The Hunger Games: Mockingjay – Part 2

This isn’t the movie we planned to see on Friday night, but I’ll get to that in a minute. The pizza toppings were my choices this time, and I don’t know why the photo is so dark/shady. I tried to lighten it, but I liked it best in the original. Maybe it turned out this way because it gets dark earlier now.

Speaking of early, all the movies we were interested in seeing were showing at 7:00, so my husband arrived home from work a tad bit early so that we could make it. With it being the Friday before Thanksgiving, traffic was lighter than normal, so we actually had plenty of time. (When did people start traveling for the holiday on the Friday before, though?)

We had planned to see Bridge of Spies with Tom Hanks (a friend recommended it, and we knew The Hunger Games would be out longer). But, in anticipation of seeing this movie, we watched Part 1 at home the other night.
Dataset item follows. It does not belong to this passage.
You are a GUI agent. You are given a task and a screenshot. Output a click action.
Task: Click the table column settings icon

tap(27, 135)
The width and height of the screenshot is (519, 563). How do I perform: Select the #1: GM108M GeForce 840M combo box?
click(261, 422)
When we were in line for the tickets, with the ending of that film in my head, I asked my husband if he wanted to pass on Spies and see this instead.

He did.

It was good, and well done. Unless you don’t like that kind of thing, you’ll probably enjoy it, and I’m not a science fiction reader or fan myself. But by the time it was over, I found myself feeling thankful that the trilogy is over. I’ve read the first book only, and do plan to read the other two. I don’t know when, though, because I have a ton of books (and a wide variety of them) on my TBR (to be read) pile on my nightstand (and on goodreads.com)!

And I still want to see Bridge of Spies! Happy Thanksgiving!